SET EXERCISE
List every race that the Dubai racing article below marks with "(G1)".

TEXT SEGMENT
July 18, 2024

Equinox heads Sheema Classic, Lord North seeks three-peat on Dubai World Cup undercard

Equinox with jockey Christophe Lemaire wins the Arima Kinen (Photo by Tomoya Moriuchi/Horsephotos.com)

The $12 million Dubai World Cup (G1) understandably gets the most attention on Meydan’s big night. But it’s easy to forget that the card includes three of the 10 richest races in the world, two of which are on turf.

More Dubai coverage: Spot Plays for World Cup Day turf races

Dubai Sheema Classic (G1)

The Dubai Sheema Classic (G1) and the Dubai Turf (G1), ranked equal-fifth and equal-ninth on the list of the world’s most valuable races, highlight a four-race turf bonanza worth a combined $13.5 million. As a result, some of the world’s finest gallopers are present.

It says something about international racing that the winner of the richest turf race in the United States can be going for his sixth consecutive victory yet still probably won’t start favorite in this, which at $6 million is the world’s richest race over the classic turf distance of 1 1/2 miles.

Rebel’s Romance capped off a spectacular season for Godolphin and Charlie Appleby with a comfortable victory in the Breeders’ Cup Turf (G1) Nov. 5. However, he hasn’t raced since his Keeneland triumph, and he’s got history against him, as no Breeders’ Cup Turf winner has won the next edition of the Sheema Classic four months later.

Just as importantly, Rebel’s Romance has Japan’s Horse of the Year to beat. Equinox improved after playing bridesmaid in two Japanese classics in the middle of last year to score two major victories. First he beat subsequent Saudi Cup (G1) winner Panthalassa in the Tenno Sho (Autumn) (G1), and he then easily won Japan’s equal-richest race, the Arima Kinen (G1). A repeat of that form will make him very hard to topple.

DATA ROWS
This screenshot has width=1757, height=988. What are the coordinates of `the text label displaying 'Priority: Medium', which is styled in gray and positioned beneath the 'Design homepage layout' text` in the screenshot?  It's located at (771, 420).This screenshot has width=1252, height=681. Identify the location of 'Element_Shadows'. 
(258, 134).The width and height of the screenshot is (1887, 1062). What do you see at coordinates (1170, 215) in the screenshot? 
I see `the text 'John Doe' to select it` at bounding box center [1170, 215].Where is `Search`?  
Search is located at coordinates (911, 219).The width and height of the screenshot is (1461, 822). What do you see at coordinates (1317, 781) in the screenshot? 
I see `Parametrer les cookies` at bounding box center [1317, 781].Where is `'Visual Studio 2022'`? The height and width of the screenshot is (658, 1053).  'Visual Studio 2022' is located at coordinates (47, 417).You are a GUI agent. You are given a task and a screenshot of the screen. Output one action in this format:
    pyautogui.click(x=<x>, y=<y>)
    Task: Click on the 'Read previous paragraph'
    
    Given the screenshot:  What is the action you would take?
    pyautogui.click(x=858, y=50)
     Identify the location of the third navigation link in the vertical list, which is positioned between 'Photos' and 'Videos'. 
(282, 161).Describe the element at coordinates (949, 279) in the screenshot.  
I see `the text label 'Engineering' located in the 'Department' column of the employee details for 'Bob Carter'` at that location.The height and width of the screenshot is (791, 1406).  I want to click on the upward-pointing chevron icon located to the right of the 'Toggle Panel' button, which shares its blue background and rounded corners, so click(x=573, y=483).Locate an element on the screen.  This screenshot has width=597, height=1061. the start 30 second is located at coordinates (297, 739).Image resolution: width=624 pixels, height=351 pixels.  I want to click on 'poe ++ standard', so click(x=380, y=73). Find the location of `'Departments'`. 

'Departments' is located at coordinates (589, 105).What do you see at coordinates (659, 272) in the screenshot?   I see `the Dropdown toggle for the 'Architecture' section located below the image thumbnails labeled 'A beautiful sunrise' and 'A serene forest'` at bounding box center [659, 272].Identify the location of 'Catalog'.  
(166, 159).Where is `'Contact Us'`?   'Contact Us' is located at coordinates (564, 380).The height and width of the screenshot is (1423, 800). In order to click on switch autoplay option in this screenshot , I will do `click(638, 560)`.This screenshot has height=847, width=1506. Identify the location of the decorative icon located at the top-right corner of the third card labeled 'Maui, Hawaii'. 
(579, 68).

WRITTEN ANSWER
- Dubai World Cup
- Dubai Sheema Classic
- Dubai Turf
- Breeders' Cup Turf
- Saudi Cup
- Tenno Sho (Autumn)
- Arima Kinen